◆ **Collection entries**:
┏━━

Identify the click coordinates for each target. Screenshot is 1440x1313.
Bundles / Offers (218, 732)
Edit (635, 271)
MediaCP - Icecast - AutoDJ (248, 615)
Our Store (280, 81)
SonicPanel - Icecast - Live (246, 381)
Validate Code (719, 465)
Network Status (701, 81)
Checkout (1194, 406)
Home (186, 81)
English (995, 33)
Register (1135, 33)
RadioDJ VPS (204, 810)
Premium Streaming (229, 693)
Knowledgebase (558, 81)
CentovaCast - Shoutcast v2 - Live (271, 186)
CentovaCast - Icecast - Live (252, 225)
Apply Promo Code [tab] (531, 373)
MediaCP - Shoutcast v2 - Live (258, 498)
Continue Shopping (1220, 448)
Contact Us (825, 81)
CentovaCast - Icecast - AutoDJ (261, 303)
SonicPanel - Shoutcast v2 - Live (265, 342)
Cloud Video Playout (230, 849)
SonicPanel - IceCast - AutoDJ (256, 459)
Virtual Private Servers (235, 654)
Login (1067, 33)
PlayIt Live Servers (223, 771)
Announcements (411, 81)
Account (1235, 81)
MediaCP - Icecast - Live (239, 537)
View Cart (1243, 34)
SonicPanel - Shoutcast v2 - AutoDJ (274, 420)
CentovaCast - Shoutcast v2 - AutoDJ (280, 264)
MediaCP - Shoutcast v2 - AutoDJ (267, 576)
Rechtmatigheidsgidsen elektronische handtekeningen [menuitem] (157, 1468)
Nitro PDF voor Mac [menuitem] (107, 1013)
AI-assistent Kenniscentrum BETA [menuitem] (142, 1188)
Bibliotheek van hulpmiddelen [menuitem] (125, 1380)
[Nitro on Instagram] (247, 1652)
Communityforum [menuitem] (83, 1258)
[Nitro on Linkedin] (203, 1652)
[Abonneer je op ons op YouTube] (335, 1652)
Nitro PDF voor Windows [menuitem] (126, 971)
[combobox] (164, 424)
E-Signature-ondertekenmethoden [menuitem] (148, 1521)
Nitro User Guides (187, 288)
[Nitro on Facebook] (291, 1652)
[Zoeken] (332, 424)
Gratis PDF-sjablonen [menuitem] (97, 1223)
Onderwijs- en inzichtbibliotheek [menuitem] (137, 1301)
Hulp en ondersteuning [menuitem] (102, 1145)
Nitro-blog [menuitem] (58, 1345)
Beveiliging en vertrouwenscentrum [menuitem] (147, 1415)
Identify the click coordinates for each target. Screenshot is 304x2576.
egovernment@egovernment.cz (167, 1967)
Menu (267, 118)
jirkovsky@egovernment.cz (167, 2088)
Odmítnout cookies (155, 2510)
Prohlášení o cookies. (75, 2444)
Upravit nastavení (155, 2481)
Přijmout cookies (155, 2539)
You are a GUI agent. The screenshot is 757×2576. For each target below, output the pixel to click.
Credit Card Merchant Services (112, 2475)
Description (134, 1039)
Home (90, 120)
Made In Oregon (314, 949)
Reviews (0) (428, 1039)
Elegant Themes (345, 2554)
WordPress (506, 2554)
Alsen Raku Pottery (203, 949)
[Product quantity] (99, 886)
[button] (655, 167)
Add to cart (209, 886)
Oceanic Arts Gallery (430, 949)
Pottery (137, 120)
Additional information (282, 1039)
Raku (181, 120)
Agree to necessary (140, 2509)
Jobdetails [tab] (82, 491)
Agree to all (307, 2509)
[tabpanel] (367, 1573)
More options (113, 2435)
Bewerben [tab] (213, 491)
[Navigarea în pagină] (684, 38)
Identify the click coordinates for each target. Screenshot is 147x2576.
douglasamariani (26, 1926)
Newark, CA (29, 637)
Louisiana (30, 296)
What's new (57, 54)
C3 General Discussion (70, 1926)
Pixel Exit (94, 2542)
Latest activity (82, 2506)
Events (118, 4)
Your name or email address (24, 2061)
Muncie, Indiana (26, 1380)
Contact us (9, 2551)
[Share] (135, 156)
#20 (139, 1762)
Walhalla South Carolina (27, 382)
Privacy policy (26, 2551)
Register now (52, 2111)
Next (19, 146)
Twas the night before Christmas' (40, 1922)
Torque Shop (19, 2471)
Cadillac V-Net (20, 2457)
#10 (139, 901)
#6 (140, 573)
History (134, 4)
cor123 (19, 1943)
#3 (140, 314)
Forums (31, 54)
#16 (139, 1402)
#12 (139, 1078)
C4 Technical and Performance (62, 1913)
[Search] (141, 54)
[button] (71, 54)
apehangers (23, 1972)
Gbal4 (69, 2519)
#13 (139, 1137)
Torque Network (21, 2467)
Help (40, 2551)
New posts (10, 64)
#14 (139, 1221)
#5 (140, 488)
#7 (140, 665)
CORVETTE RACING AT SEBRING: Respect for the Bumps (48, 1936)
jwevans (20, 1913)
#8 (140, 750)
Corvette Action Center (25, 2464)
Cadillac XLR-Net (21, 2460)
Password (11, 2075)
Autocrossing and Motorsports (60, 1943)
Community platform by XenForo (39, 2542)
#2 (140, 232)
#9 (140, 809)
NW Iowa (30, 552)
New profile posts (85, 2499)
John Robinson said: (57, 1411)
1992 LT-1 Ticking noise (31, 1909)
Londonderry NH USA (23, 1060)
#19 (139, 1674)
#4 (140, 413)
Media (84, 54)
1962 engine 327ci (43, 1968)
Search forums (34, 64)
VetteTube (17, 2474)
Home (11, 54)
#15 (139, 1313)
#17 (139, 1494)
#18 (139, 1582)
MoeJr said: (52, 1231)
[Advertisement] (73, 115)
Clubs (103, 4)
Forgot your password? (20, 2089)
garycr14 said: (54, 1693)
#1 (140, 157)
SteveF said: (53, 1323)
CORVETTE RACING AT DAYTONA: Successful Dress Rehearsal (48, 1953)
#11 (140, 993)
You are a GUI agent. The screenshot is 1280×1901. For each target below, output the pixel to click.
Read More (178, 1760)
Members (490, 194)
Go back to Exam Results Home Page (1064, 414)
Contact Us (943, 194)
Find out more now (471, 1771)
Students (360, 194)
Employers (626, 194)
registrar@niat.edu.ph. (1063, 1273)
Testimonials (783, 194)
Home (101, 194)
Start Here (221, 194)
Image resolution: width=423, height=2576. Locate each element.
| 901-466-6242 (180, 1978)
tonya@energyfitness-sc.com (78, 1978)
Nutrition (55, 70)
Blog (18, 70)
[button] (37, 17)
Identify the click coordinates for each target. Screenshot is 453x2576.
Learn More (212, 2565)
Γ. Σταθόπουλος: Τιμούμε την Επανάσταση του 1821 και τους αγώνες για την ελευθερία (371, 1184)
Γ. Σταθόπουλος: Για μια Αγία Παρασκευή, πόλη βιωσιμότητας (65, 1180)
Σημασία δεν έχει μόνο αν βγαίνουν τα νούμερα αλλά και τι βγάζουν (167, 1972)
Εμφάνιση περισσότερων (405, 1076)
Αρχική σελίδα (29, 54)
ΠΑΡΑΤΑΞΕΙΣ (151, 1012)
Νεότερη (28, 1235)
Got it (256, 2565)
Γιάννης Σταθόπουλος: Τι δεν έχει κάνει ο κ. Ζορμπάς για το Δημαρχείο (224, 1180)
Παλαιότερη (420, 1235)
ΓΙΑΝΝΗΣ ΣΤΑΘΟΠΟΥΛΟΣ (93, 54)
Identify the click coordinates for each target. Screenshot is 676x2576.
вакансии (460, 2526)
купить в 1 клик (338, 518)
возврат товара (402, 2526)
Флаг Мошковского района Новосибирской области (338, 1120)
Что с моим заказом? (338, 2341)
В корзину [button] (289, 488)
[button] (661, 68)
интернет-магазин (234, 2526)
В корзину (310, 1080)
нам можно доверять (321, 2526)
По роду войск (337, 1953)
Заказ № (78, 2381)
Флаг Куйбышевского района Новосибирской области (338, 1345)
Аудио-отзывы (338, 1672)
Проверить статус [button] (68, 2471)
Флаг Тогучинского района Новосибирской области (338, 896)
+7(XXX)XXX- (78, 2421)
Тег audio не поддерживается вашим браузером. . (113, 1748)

┗━━

◆ **Written task**: Scale everything from the line containing "В корзину (310, 1080)" down to the end of the listing, both ends included. Write those lines out again in full, keeping each request's text and multiplying each coordinate by 0.5, rounded to whole numbers with halves rounded up.

◆ **Solution for this exercise**:
В корзину (155, 540)
нам можно доверять (161, 1263)
По роду войск (169, 977)
Заказ № (39, 1191)
Флаг Куйбышевского района Новосибирской области (169, 673)
Аудио-отзывы (169, 836)
Проверить статус [button] (34, 1236)
Флаг Тогучинского района Новосибирской области (169, 448)
+7(XXX)XXX- (39, 1211)
Тег audio не поддерживается вашим браузером. . (57, 874)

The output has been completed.